Robert R. Remy, Dag Nummedal, Ming Pang, Fuping Zhu, and Yong Mo

Sublacustrine fans are a significant component of the syn-rift Shahejie Formation and post-rift (thermal subsidence stage) Dongying Formation in Liaodong Bay, one of the major sub-basins of Tertiary Bohai (North China) rift basin in northeastern China. Sublacustrine fans are major petroleum reservoirs in other parts of the Bohai Basin. Fans in Liaodong Bay are characterized by a wide variety of grain sizes (mud to pebbles), textures, and sedimentary structures, numerous scour surfaces, rip-up clasts, load features, and other evidence for rapid high-energy sedimentation, and relatively rare traction-current structures. Core analyses indicate that coarse-grained sedimentation was dominated by high- and low-density turbidity currents and frictional and cohesive debris flows. Although sediment gravity flows are capable of transporting coarse-grained sediment long distances, most fans pinch-out into mudstone within a few kilometers.
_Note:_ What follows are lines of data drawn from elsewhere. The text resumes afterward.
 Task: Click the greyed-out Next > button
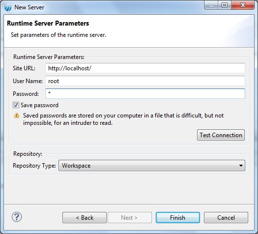(130, 218)
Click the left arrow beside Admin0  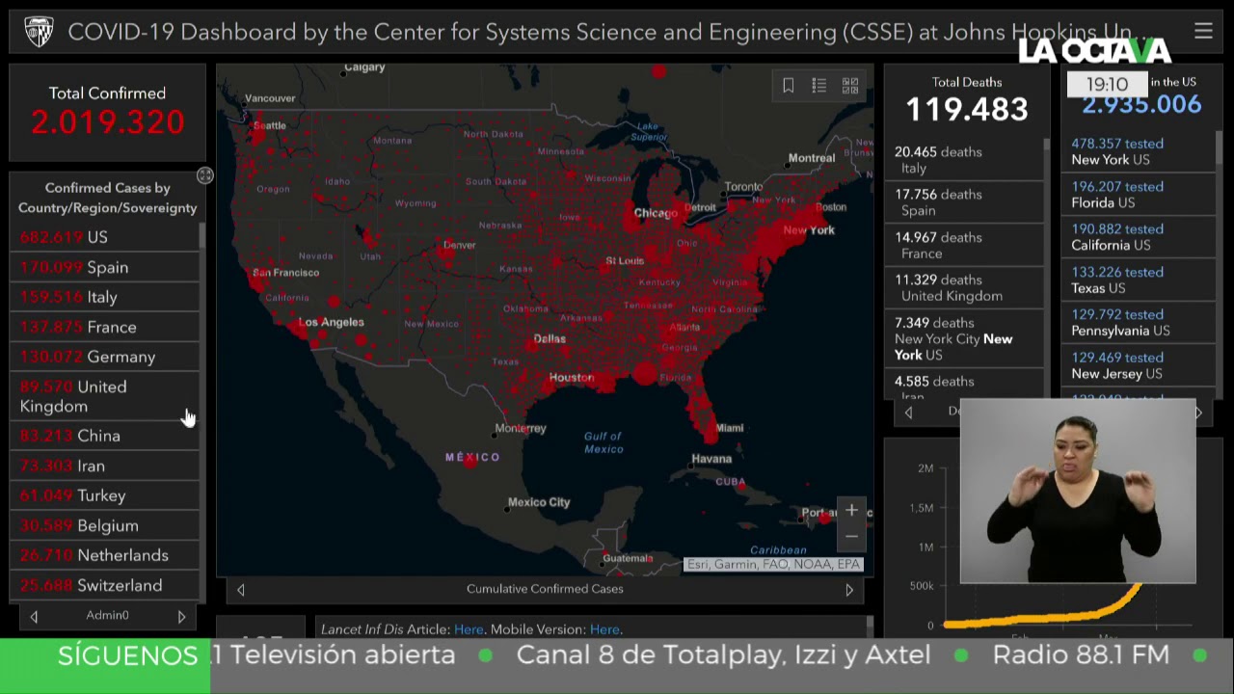34,617
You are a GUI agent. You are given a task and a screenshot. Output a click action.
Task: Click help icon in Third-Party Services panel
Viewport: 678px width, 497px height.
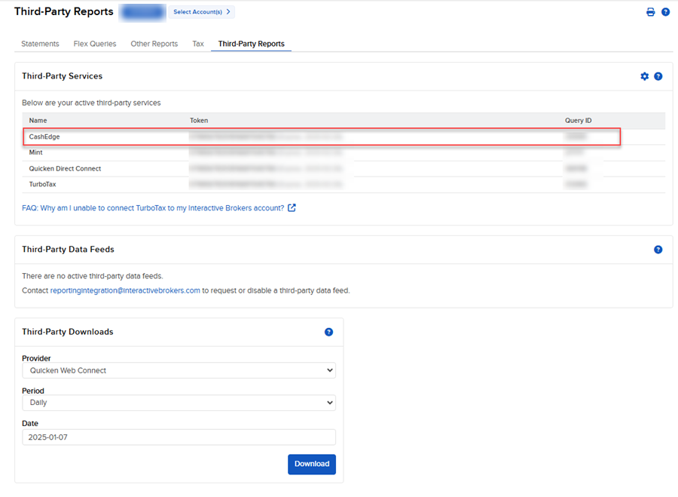coord(658,76)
The fans are characterized by irregular, discontinuous, strong to weak seismic reflectors. Fans on hanging wall and footwall slopes exhibit updip onlap and down-dip downlap, whereas smaller fans in lakefloor settings commonly have a mounded geometry. Relief on deltaic and fan delta clinoforms adjusted for compaction indicate that sublacustrine fans accumulated in water depths that generally equaled or exceeded several hundred meters.

Sublacustrine fans differ from their marine counterparts in several ways: (1) they are significantly smaller than marine fans, (2) underflows are probably a major sediment transport mechanism in deep fresh-water lakes, and (3) sublacustrine fans in Liaodong Bay accumulated during all phases of lake-level fluctuations and may have been most abundant during lake high stands, whereas current sequence stratigraphic models place marine fans in the lowstand systems tract.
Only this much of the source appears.